Bernard Jimenez témoigne ainsi de la fin de Jussieu : «Sa fin de vie est un martyre. Paralysé, aveugle, Joseph meurt de la gangrène après huit jours de terribles souffrances, le 11 avril 1779, à l’âge de 74 ans.»
Témoignage de Nicolas de Condorset (1743-1794) envers Joseph de Jussieu : une «figure tragique de l’histoire des sciences».

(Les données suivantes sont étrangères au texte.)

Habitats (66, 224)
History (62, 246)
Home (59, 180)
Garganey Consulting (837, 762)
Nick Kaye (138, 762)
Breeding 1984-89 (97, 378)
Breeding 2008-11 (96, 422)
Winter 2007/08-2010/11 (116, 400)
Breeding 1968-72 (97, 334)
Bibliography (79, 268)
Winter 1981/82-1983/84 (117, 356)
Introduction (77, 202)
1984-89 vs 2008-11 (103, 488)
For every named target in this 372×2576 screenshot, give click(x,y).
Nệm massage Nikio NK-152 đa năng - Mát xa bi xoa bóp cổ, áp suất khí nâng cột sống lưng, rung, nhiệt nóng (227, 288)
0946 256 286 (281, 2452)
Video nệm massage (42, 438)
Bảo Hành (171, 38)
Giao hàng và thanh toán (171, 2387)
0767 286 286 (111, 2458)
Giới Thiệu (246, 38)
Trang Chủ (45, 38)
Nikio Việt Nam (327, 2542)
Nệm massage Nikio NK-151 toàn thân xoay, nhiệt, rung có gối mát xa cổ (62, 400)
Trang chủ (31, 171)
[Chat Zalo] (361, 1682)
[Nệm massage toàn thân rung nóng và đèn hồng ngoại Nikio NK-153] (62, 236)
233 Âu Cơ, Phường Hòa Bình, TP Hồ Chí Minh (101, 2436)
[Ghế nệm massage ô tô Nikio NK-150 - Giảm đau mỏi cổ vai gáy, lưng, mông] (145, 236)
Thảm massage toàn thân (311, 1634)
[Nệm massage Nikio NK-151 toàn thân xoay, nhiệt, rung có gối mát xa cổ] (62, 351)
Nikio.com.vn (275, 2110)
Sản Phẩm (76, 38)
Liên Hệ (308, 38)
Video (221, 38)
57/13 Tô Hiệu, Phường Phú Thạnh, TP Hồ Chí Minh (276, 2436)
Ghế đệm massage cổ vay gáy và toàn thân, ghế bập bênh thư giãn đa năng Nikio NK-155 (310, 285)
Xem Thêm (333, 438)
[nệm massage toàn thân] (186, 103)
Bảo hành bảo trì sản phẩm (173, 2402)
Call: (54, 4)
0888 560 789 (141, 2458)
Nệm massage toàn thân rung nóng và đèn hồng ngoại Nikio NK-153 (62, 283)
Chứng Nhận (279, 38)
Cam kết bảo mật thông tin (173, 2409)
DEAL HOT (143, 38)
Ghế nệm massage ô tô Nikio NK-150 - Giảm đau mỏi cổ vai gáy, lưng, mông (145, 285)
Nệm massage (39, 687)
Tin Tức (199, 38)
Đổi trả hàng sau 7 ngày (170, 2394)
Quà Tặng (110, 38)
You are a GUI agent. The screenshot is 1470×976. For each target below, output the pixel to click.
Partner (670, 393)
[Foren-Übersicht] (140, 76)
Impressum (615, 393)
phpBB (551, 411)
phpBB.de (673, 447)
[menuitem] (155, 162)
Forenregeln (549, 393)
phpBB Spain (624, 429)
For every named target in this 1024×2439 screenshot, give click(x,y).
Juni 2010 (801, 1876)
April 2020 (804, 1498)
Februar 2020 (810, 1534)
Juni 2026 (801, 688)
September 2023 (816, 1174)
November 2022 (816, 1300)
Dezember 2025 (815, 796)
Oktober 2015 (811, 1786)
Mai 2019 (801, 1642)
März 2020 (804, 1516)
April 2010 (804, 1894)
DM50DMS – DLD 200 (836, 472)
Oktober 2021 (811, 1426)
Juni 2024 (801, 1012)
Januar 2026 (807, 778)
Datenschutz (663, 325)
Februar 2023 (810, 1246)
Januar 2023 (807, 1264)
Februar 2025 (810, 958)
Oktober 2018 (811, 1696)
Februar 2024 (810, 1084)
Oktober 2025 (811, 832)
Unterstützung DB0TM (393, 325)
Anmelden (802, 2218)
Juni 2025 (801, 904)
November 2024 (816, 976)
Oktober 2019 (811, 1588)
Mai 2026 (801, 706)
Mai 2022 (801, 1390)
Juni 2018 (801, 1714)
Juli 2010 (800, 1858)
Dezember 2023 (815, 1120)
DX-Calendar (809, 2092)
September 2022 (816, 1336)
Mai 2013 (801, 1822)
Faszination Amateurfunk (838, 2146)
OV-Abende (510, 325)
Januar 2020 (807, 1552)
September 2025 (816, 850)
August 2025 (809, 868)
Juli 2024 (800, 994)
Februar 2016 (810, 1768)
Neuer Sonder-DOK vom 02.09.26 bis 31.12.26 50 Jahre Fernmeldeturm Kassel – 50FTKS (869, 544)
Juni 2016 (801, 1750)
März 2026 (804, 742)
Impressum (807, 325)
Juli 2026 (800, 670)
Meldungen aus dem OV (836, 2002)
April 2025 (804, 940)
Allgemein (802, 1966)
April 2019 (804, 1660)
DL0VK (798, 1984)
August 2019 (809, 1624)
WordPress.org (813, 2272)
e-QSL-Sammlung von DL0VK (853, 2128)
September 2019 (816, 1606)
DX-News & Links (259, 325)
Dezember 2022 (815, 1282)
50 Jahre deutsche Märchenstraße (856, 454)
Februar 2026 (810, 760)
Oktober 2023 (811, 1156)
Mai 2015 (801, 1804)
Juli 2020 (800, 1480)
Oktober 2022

De son œuvre immense ayant survécu, une centaine de dessins et quelque 400 planches d’herbier, Jussieu laisse aussi le souvenir de son humanisme envers les plus pauvres.
Référence
Jimenez, Bernard. – Les conquistadors du savoir. Une fabuleuse épopée scientifique en Amérique du Sud, 1735-1743. – Préface de Christian Grataloup. – Paris : Glénat / La Société de géographie, 2024. – 192 p. – ISBN 978-2-344-058275. – Chapitre 4 : Les aventures naturalistes de Joseph de Jussieu, p. 102-139. – [Citations : p. 103, 137, 139]. – Bibliothèques de Montréal et BAnQ : 508.8 J614c 2024.
Image
Héliotrope arborescent (Heliotropium arborescens, Boraginaceae) © Claude Trudel, Le monde en images, CCDMD. – Photo affichée dans l’album Plantes en Amérique latine et aux Antilles (2025), p. 67.